First off, if we want to isolate a single variable, we use the accessor symbol “$” (…yes, it’s just a dollar sign). So, for instance, if we want a listing of mpg’s for cars, we type
mtcars$mpg
## [1] 21.0 21.0 22.8 21.4 18.7 18.1 14.3 24.4 22.8 19.2 17.8 16.4 17.3 15.2 10.4
## [16] 10.4 14.7 32.4 30.4 33.9 21.5 15.5 15.2 13.3 19.2 27.3 26.0 30.4 15.8 19.7
## [31] 15.0 21.4
This gives a vector with entries of mpg for each car. From here, we’re off to the races (especially with this dataset), since we can figure out a host of statistics. We might want to find the maximum and minimum mpg. This can be done with
max(mtcars$mpg)
## [1] 33.9
min(mtcars$mpg)
## [1] 10.4
We can do the same with other quantities:
#mean (or average)
mean(mtcars$mpg)
## [1] 20.09062
#standard deviation (a measure of spread)
sd(mtcars$mpg)
## [1] 6.026948
#median (half the entries above this value, half below)
median(mtcars$mpg)
## [1] 19.2
#range (maximum value minus minimum value)
range(mtcars$mpg)
## [1] 10.4 33.9
Note the hashtags appearing before the computations. This is called commenting. Comments are not read by R, but are used for guides to remind yourself what the code is doing. In R, all comments must begin with a “#” symbol.
Sometimes we will need to define new variables which are combinations of existing variables. For instance, one might be interested in creating a new variable called horsepower efficiency (Note: the author is a mathematician, not an auto mechanic. I have no clue if this is a real thing…), which we will define by miles per gallon divided by horsepower, or
\[ \hbox{ HPE} = \mathrm{MPG}/\mathrm{HP}.\] Here \(MPG\) is the miles per gallon of a car, and \(HP\) is its horsepower. In R, we can calculate the HPE by
hpeffic = mtcars$mpg/mtcars$hp
Now we can start answering questions about HPE.

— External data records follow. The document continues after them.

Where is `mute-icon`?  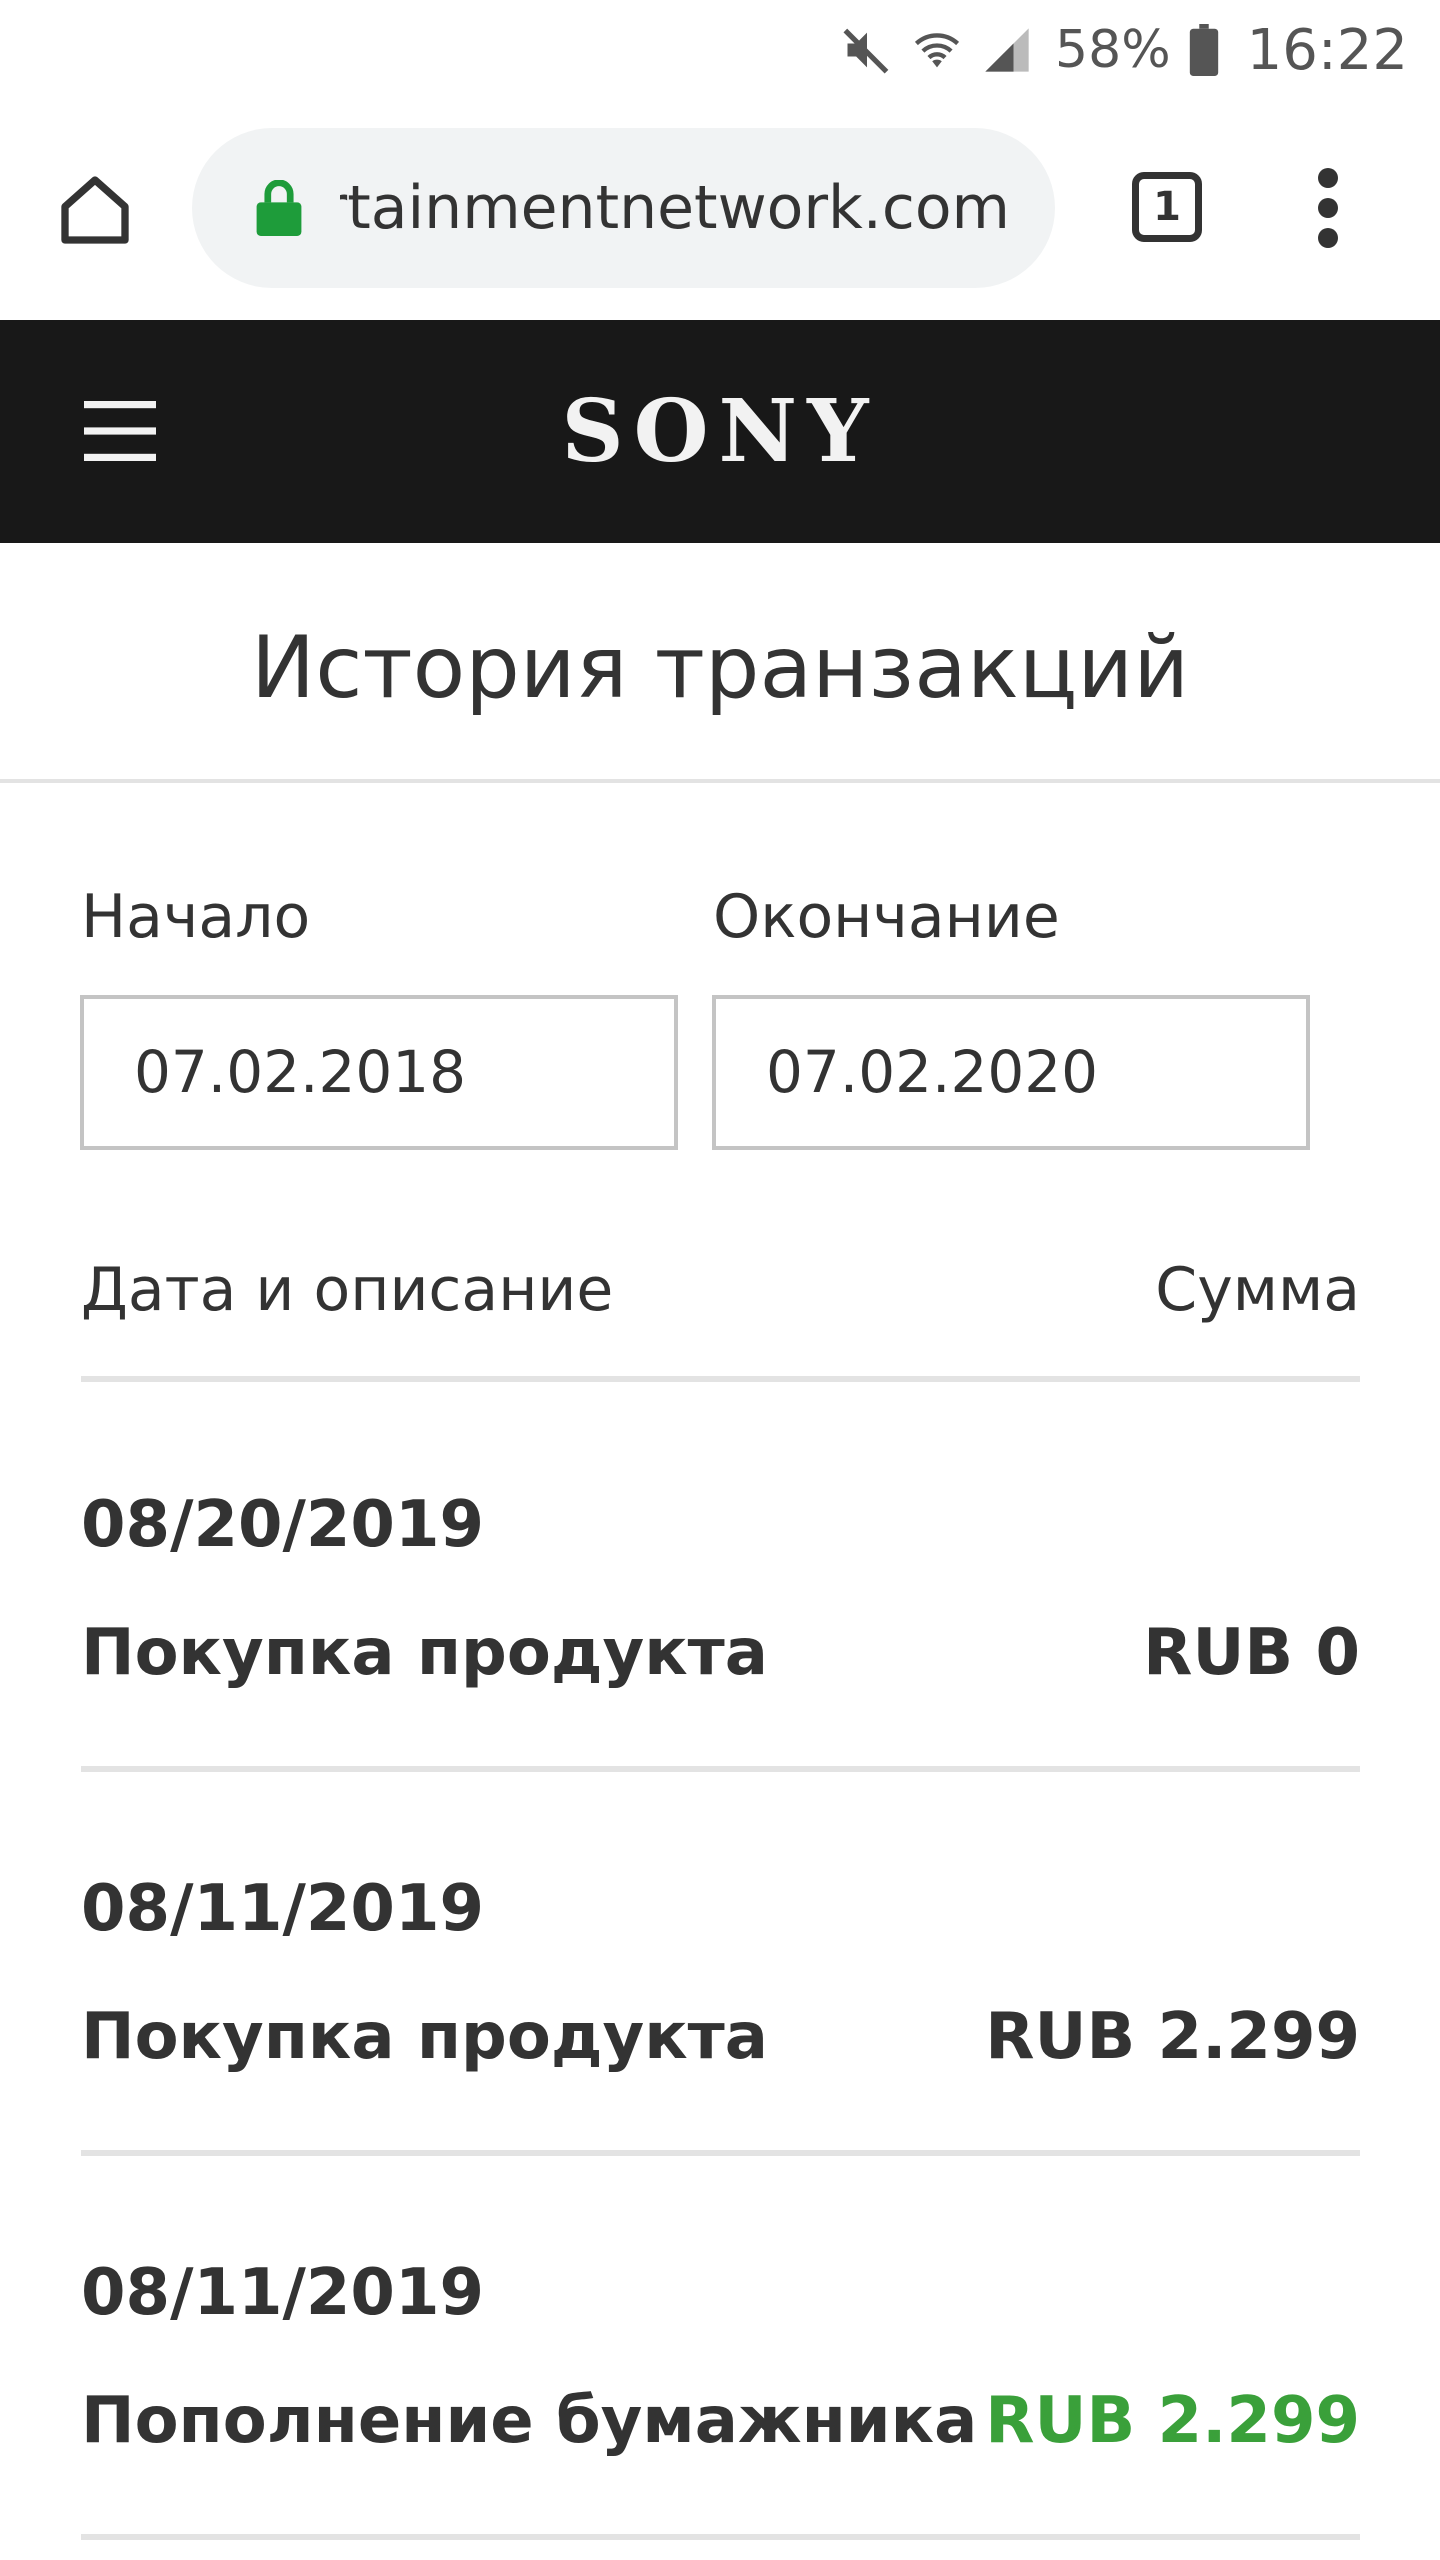
mute-icon is located at coordinates (866, 51).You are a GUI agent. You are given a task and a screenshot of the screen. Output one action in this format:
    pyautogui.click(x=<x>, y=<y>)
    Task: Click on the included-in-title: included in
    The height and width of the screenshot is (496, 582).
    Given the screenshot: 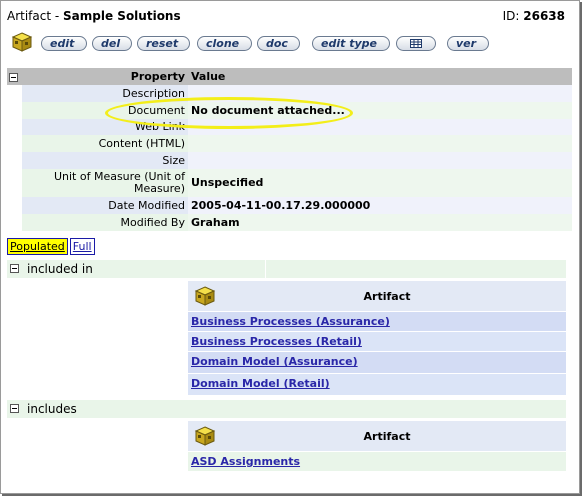 What is the action you would take?
    pyautogui.click(x=60, y=269)
    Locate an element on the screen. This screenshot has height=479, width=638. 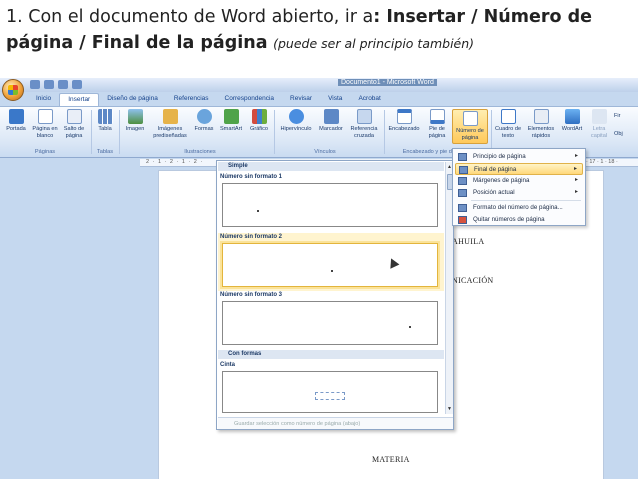
menu-item-posicion-actual: Posición actual ▸ is located at coordinates (519, 193).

Q: Which cars have HPE greater than .1?
This is done by using the which function. This gives indices of a list which satisfy a certain condition.
ind = which(hpeffic > .1)
rownames(mtcars)[ind]
## [1] "Mazda RX4" "Mazda RX4 Wag" "Datsun 710"
## [4] "Hornet 4 Drive" "Hornet Sportabout" "Valiant"
## [7] "Merc 240D" "Merc 230" "Merc 280"
## [10] "Merc 280C" "Fiat 128" "Honda Civic"
## [13] "Toyota Corolla" "Toyota Corona" "Dodge Challenger"
## [16] "AMC Javelin" "Pontiac Firebird" "Fiat X1-9"
## [19] "Porsche 914-2" "Lotus Europa" "Ferrari Dino"
## [22] "Volvo 142E"
Q: Which car(s) have the smallest HPE? What is this smallest value?
rownames(mtcars)[which.min(hpeffic)]
## [1] "Maserati Bora"
min(hpeffic)
## [1] 0.04477612
R has built in features for producing to make nice looking visuals. Let’s take a look at a scatterplot which plots two features on a plane. We’ll do a scatter plot comparing mpg and horsepower.
x = mtcars$mpg
y = mtcars$hp
plot(x,y, xlab = 'Miles per gallon', ylab = 'Horsepower')
Q: What happens if we don’t include the text xlab and ylab in the arguments for plot?
These arguments are not necessary, but they are nice to include if you’d like to make it clear to either yourself or someone else reading your code what your variables are.
Now let’s do the another plot, comparing mpg with gears
x = mtcars$mpg
y = mtcars$gear
plot(x,y, xlab = 'Miles per gallon', ylab = 'Gears')
The variable gears takes discrete values (e.g. 2,3,4) whereas mpg is a continuous variable, taking values like 13.5, 18.4, etc. In a case like this, it’s more informative to use a box plot.
boxplot(mpg~gear, data = mtcars)
Q: What do each of the features of this box plot represent? (A quick google search can answer this)
When you just want to look at a single continuous variable, use a histogram. This will bin values within a particular range. R does a pretty decent job deciding what the number of bins should be, most of the time, but sometimes you need to change the number of bins yourself.
hpeffic = mtcars$mpg/mtcars$hp
hist(hpeffic, main = "Histogram of horsepower efficiency")
Here’s too many bins:
hpeffic = mtcars$mpg/mtcars$hp
hist(hpeffic, main = "Histogram of horsepower efficiency", breaks = 50)
And too few bins:
hpeffic = mtcars$mpg/mtcars$hp
hist(hpeffic, main = "Histogram of horsepower efficiency", breaks = 3)